> Work to be completed
In the listing that follows, copy out each line that includes the word "dimensions".

> Recorded information
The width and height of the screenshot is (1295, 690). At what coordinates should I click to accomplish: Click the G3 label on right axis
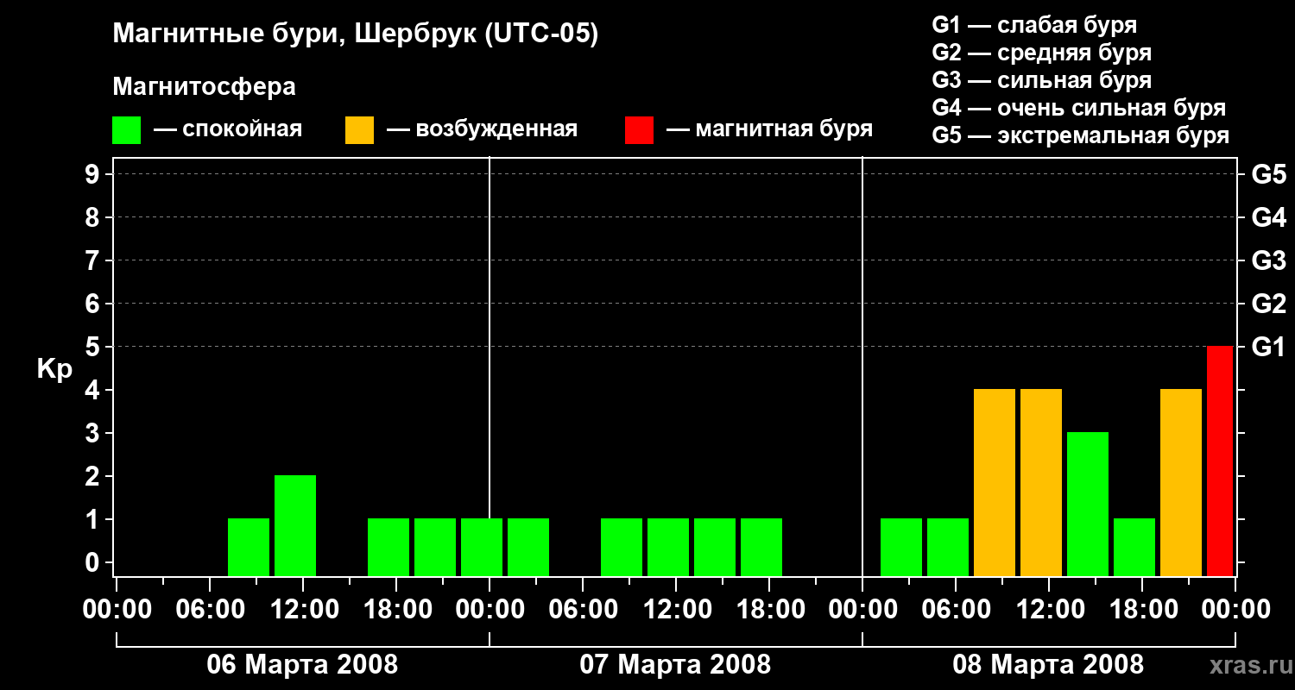coord(1268,260)
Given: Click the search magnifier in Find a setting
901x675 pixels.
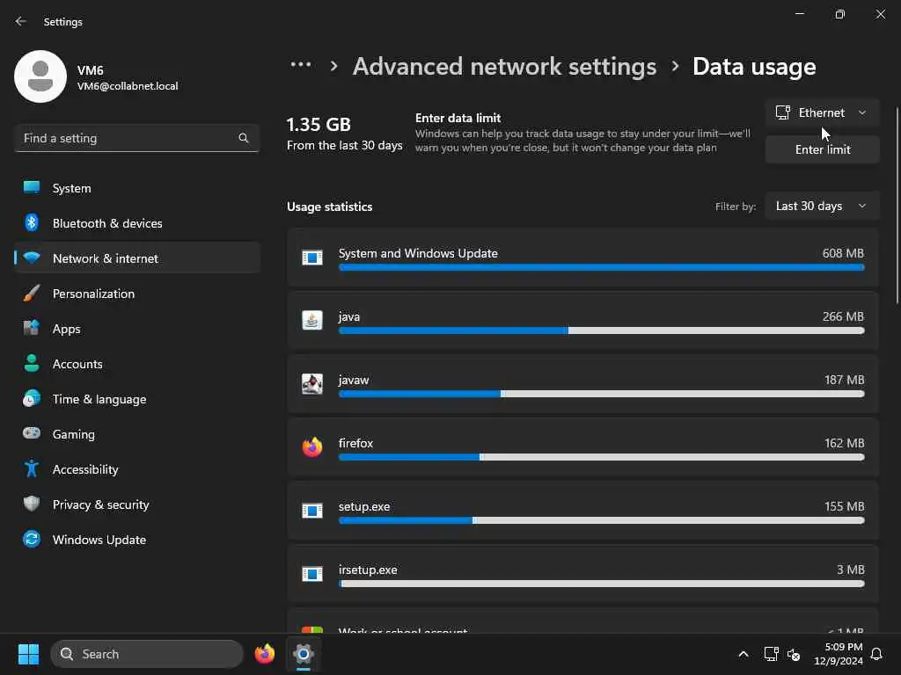Looking at the screenshot, I should [x=244, y=138].
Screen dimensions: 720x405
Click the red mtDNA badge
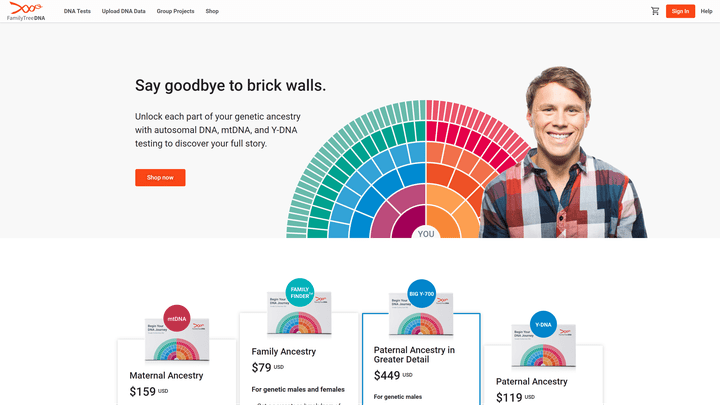(177, 318)
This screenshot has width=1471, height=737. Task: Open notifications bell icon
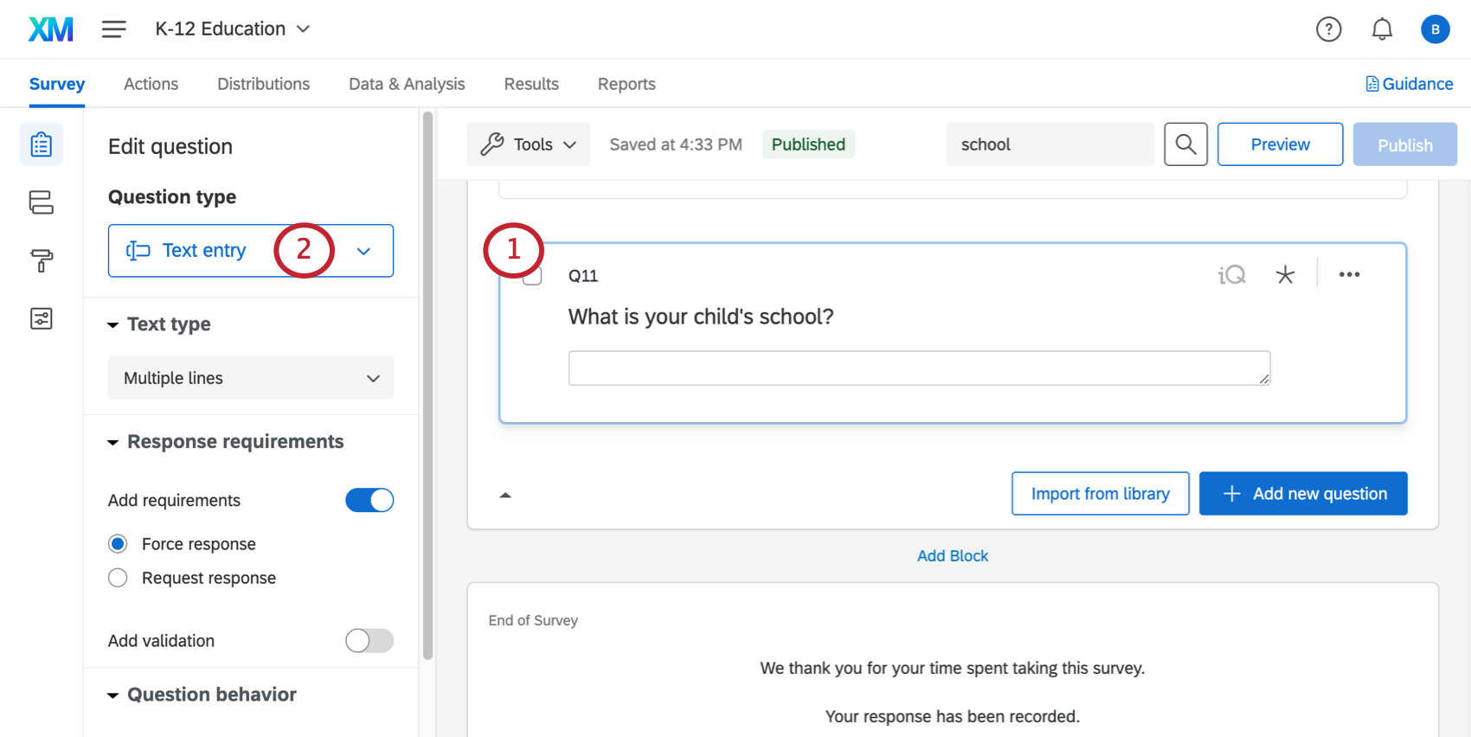1382,29
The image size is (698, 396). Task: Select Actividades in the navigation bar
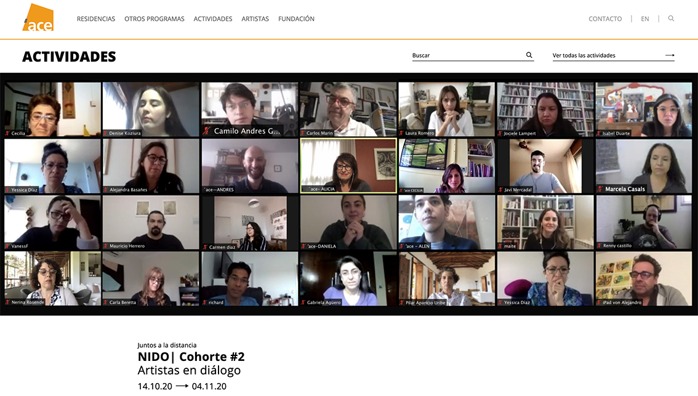point(213,19)
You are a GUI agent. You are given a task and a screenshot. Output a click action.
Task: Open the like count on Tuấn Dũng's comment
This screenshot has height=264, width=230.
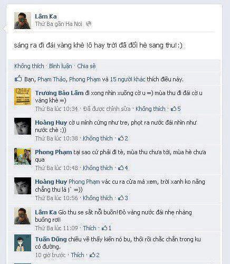[94, 255]
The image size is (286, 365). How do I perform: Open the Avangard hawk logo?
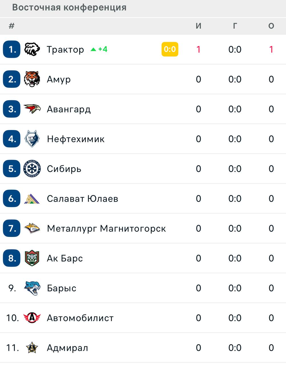pos(32,109)
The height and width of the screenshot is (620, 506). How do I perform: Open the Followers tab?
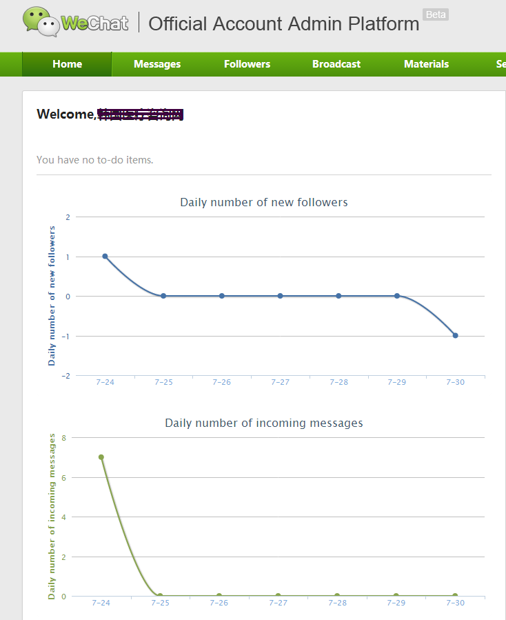[247, 64]
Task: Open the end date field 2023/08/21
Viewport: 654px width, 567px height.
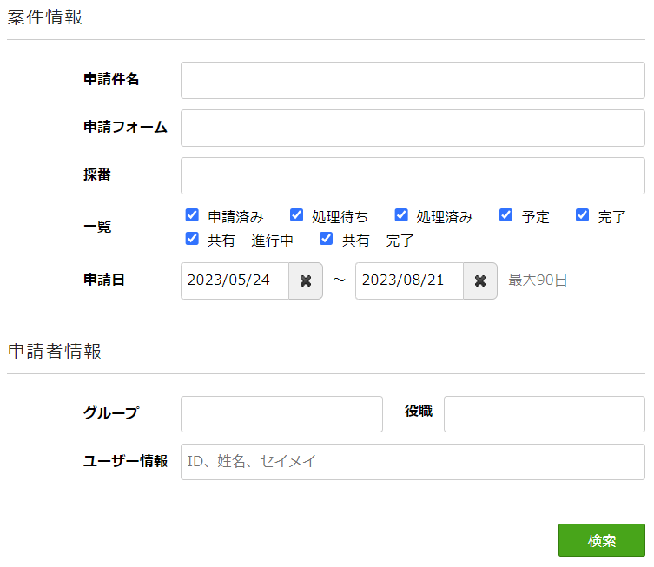Action: [409, 281]
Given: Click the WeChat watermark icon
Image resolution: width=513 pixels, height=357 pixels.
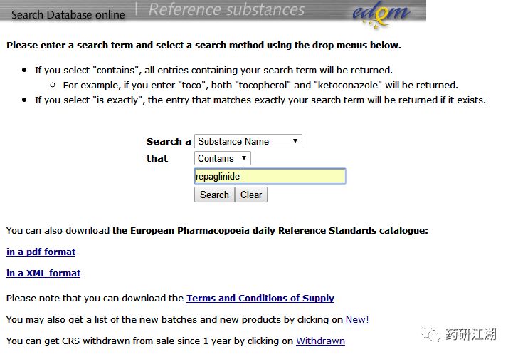Looking at the screenshot, I should [430, 334].
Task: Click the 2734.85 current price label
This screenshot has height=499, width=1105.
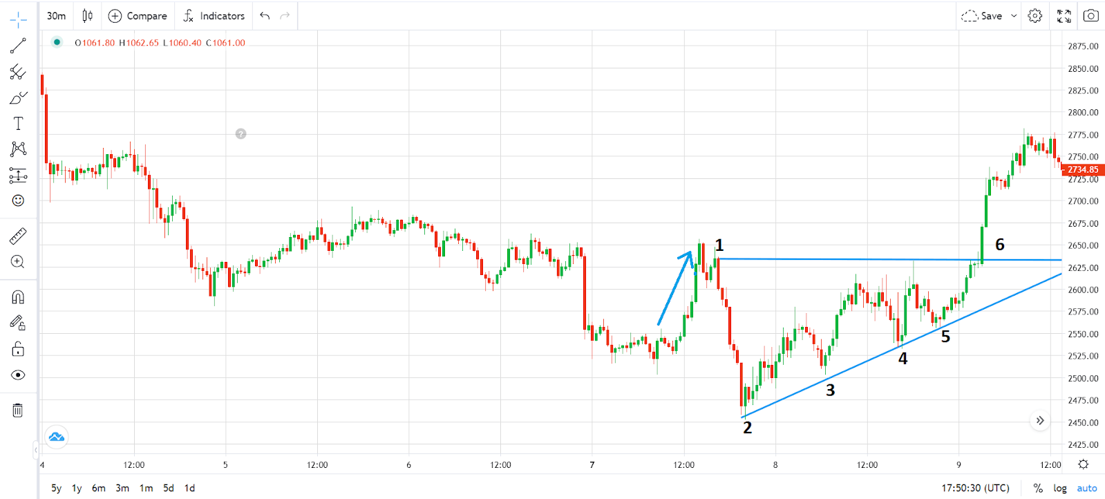Action: pyautogui.click(x=1082, y=169)
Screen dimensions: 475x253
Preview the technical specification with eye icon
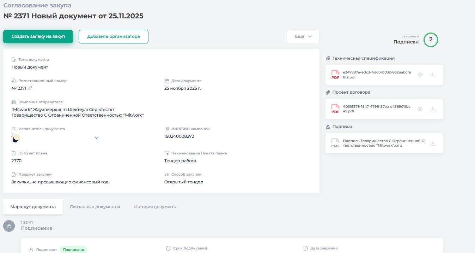coord(420,75)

> Your response
Screen dimensions: 720x405
Screen dimensions: 475x253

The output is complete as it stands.